The Best of the Rest

Broadway
A Naked Girl on the Appian Way
Playwright Richard Greenberg (Take Me Out) probes the fallout for a couple when their kids return from a year abroad. Doug Hughes directs.
• October 6.

Absurd Person Singular
Alan Ayckbourn’s seventies kitchen farce is revived with Mireille Enos and Sam Robards.
• October 18.

Latinologues
An ethnic spin on The Vagina Monologues. Cheech Marin directs.
• October 23.

Shining City
A Dublin man reports seeing the ghost of his wife; spiritual struggles and colorful brogue ensue.
• November 10.

The Woman in White Behold!
Andrew Lloyd Webber returns, dusting off a Victorian thriller by Wilkie Collins.
• November 17.

Seascape
Absurdist Albee revival has Frederick Weller and Elizabeth Marvel playing giant, witty lizards.
• November 21.

Chita Rivera: The Dancer’s Life
A cast of ten helps the unsinkable star churn out her greatest hits, with a book by Terrence McNally and new songs written by Lynn Ahrens and Stephen Flaherty.
• December 11.

Off Broadway
Dr. Sex
Dr. Alfred Kinsey’s wacky life story resurfaces in a rollicking musical.
• September 20.

A Woman of Will
When a writer is hired to do the lyrics for a Broadway-bound Merchant of Venice, she consults the Bard’s female characters for guidance. They sing a lot.
• October 2.

See What I Wanna See
Idina Menzel heads to the Public to star in Michael John LaChiusa’s musical compendium of New York stories.
• October 11.

Third
Dianne Wiest is a professor in trouble in Wendy Wasserstein’s feminine take on the academic drama.
• October 24.

The Winter’s Tale
Brit Edward Hall, who also directed Broadway’s recent A Streetcar Named Desire, goes old-school for Shakespeare’s sinister romance—with an all-male cast.
• November 2.

The Trip to Bountiful
The Signature Theatre Company puts on Horton Foote’s story of an old woman who flees her overprotective family, Social Security check in hand, to visit her childhood hometown.
• November 2005.

Miss Witherspoon
Playwright Christopher Durang traces the Hindu cycle of rebirth through the soul of a dead atheist.
• December 1.

What are you looking forward to this fall?
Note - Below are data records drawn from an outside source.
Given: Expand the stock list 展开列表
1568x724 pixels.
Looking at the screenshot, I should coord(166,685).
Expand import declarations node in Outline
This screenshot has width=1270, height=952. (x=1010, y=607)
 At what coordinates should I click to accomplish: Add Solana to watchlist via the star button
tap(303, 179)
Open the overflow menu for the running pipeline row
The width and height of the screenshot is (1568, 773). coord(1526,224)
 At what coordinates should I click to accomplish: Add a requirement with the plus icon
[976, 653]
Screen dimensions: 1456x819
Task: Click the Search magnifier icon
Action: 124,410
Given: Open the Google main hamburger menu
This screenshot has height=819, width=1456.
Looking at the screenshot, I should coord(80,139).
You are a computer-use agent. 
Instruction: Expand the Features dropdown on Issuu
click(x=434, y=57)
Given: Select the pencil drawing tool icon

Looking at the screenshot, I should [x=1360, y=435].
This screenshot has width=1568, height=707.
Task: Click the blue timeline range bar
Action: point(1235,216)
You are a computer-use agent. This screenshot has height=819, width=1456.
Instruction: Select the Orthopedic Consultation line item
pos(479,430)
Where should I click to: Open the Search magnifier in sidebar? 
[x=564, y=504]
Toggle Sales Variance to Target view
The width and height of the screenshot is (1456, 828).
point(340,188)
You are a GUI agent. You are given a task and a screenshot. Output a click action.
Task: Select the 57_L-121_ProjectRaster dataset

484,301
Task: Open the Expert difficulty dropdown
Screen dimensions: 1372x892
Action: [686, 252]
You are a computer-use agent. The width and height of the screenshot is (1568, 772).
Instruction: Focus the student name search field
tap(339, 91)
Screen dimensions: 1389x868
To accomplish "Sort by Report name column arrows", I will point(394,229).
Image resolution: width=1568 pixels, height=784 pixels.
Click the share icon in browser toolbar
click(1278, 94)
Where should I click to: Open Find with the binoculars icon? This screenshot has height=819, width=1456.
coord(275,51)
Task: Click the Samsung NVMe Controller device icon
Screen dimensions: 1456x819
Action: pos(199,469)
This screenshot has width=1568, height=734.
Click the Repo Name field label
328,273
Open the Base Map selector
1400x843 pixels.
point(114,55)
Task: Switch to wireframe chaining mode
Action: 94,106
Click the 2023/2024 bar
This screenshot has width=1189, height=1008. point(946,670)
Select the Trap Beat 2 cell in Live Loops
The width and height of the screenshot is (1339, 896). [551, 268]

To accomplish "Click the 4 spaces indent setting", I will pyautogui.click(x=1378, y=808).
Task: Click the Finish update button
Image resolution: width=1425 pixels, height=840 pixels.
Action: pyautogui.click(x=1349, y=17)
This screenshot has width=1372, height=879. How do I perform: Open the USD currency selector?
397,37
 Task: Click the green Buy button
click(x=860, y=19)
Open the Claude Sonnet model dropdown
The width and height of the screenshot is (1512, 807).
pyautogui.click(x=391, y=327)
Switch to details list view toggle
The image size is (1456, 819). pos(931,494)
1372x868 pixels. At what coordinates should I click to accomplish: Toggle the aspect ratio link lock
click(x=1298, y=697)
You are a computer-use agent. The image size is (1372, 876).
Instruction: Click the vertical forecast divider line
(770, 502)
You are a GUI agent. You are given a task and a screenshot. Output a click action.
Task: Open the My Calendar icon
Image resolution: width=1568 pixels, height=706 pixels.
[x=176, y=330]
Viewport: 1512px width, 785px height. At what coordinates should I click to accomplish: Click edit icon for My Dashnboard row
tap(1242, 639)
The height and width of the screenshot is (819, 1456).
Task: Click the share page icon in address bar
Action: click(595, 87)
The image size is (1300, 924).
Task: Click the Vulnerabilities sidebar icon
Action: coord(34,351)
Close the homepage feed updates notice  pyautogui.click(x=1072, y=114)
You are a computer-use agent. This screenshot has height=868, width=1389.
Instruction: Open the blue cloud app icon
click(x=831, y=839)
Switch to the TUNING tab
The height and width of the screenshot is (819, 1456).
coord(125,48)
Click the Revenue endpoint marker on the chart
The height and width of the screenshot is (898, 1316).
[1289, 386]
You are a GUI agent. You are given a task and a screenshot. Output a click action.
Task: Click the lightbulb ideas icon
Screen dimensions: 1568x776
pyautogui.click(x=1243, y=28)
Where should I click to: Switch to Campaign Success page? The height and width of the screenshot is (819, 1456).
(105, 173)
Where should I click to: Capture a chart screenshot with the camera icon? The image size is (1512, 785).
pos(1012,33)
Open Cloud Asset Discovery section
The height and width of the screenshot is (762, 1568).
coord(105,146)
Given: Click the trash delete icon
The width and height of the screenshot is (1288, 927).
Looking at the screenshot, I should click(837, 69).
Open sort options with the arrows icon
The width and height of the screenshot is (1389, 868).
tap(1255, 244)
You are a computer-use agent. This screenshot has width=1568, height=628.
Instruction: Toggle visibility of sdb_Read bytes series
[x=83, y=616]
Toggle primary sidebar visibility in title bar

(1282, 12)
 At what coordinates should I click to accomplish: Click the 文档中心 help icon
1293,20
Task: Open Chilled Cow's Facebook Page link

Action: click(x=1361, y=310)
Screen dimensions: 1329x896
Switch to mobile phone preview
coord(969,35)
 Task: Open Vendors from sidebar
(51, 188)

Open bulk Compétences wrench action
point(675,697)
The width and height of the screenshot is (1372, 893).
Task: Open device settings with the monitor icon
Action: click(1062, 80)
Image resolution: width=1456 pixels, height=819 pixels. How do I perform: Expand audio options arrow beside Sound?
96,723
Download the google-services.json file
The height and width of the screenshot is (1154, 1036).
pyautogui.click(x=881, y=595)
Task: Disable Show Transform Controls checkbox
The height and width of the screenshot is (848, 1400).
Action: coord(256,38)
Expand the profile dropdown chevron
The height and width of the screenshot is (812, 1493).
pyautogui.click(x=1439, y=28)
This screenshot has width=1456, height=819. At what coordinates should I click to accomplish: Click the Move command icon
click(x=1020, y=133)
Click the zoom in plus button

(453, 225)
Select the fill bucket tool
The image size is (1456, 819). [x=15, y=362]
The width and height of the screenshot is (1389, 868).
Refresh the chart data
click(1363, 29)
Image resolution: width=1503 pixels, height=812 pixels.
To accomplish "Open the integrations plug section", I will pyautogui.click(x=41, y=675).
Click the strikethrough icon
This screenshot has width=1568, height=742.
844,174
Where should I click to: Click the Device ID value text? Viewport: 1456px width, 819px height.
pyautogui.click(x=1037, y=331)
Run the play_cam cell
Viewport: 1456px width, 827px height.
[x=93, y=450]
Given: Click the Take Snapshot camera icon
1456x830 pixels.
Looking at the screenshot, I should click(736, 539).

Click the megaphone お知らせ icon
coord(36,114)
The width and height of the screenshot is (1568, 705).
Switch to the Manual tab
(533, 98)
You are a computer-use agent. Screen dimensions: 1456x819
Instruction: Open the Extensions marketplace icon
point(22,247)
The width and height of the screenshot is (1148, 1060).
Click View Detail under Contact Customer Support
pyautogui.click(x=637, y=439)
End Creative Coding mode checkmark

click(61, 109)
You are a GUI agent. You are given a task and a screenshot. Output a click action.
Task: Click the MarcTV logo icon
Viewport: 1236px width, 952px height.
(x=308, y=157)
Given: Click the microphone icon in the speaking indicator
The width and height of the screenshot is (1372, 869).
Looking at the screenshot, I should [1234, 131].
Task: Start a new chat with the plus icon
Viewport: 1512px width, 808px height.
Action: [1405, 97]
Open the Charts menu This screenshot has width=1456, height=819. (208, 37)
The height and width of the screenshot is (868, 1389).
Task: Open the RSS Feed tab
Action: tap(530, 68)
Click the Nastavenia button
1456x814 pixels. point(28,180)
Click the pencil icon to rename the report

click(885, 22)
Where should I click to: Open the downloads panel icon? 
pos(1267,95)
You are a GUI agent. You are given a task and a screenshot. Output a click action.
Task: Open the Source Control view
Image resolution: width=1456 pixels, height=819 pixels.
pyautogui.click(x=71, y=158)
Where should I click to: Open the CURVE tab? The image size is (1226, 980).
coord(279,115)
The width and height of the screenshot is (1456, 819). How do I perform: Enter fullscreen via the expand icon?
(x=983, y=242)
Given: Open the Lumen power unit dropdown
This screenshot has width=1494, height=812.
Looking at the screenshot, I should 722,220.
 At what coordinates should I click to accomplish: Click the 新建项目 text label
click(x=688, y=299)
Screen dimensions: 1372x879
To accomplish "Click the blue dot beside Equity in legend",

Ask A TKTS guy
Lawrence Paone, assistant head treasurer and ticket seller

Taste: I skew toward comedy, like Billy Crystal’s 700 Sundays. I’m not big on the political.

Looking forward to: The revival of Sweeney Todd. I kind of take both sides of the issue with Sondheim. People either swear by him or at him.

Wish list: I’d like to see Christopher Guest in Laughing Wild, by Christopher Durang. Des McAnuff would direct—he did Billy Crystal’s show and Dracula, the Musical, which, unfortunately, was not a hit. And I’d show it at the very intimate Booth Theatre.